[Passage to read]
-=-=-
Hydraulic and pneumatic systems are often used in scenarios where they are required to move loads from A to B or simply hold them for a period of time. For the purpose of this article we will focus on pneumatics, where removal of power is typically caused by either a break or significant drop in the pressure of the air supply. This may be caused by either the failure of a compressed air pump or other equipment in the line, or by a major breach or leakage in the supply line to point of use.
So called rod locking cylinders have been introduced by companies like Parker Hannifin for use in pneumatic applications where safety is critical and failure in a safe state is a necessity. Typical end applications include materials handling systems and industrial or production position control.
Pneumatic cylinders such as Parker’s P1D Series of ISO cylinders have been designed to hold loads safely in position in a situation where the compressed air supply fails. The rod locking feature is provided by the cartridge through which the piston rod passes and is mounted transversally in the rod lock unit of the cylinder. When a failure occurs – represented by a loss of ‘signal’ pressure – the force from a set of internal springs pushes the mechanism to lock the piston using jaw clamps. Cylinders like Parker’s P1D-H can only be used in dry piston rod applications as any grease, lubricants or coolants will reduce the effectiveness of locking.
Rod locking cylinders are available in two basic variants – one for dynamic applications, Parker’s P1D-L variant, the other for static designs, Parker’s P1D-H variant. Both are able to hold the piston at any point in its stroke. The locking mechanism disengages when air pressure is re-applied so that normal operation can resume. Importantly, rod locking cylinders should not be used as the only safety component in an application – they are only designed for emergency use and other technologies should be used to achieve planned braking or holding of the system. Parker’s rod locking cylinders use air/spring activation with the mechanism integrated into the cylinder design to save space and simplify and speed installation.
Certain rod locking pneumatic cylinders may be used for dynamic applications, that is, they can, within stated limits, be engaged when the rod is moving as a brake.
-=-=-
[Data]
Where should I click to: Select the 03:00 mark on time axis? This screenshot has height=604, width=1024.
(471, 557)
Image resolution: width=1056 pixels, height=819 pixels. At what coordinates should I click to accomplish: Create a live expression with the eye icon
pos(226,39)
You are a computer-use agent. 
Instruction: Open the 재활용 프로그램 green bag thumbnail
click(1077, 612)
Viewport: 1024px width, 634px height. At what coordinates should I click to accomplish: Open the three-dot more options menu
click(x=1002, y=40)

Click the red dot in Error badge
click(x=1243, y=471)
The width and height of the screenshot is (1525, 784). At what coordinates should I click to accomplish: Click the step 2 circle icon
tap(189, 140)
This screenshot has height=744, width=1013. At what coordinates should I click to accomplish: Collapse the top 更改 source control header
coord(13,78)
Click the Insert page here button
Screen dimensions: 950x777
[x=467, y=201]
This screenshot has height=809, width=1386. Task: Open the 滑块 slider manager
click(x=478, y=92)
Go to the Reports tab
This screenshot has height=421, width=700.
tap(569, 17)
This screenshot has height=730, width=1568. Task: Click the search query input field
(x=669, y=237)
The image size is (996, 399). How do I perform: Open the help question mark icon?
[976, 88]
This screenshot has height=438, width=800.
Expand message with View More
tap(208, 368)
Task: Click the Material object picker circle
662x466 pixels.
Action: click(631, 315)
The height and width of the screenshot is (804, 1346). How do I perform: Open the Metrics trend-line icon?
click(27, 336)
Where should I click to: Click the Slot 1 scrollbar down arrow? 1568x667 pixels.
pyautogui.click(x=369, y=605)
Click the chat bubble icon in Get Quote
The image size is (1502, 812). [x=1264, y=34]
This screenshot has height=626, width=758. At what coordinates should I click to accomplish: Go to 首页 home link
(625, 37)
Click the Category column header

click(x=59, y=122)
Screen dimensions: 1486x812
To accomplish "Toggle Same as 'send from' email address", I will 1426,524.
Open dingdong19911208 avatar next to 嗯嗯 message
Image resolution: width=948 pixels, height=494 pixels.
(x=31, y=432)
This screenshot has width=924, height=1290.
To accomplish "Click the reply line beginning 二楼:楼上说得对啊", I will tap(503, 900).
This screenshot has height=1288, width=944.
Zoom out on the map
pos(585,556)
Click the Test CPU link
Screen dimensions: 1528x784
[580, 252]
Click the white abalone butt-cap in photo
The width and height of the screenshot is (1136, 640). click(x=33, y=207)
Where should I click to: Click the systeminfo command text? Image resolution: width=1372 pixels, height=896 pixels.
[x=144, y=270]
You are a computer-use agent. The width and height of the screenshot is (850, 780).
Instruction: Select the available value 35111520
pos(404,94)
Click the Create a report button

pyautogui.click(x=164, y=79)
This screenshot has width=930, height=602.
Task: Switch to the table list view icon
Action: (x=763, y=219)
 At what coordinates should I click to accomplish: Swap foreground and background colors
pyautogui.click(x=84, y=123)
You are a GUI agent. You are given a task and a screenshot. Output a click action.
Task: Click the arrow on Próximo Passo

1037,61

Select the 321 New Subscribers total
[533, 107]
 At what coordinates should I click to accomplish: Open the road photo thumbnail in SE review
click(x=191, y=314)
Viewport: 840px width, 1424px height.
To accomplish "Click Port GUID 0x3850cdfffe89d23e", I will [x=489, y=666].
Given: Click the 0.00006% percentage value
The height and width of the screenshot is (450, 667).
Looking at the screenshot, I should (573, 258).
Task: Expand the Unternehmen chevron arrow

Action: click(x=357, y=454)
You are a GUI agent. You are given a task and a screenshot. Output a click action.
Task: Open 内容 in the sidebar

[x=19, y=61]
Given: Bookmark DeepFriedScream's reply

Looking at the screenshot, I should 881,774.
-=-=-
[Written instruction]
Sum up the piece on rod locking cylinders in two sentences. The items were taken from a different source than the text.

[Result for this exercise]
Rod locking pneumatic cylinders, such as Parker's P1D Series, use internal springs to clamp the piston rod and hold a load in place when the compressed air supply fails, and they release when air pressure is applied again. They come in dynamic and static variants that can hold the piston at any point in its stroke, but they are meant only for emergency use and should not be the only safety component in an application.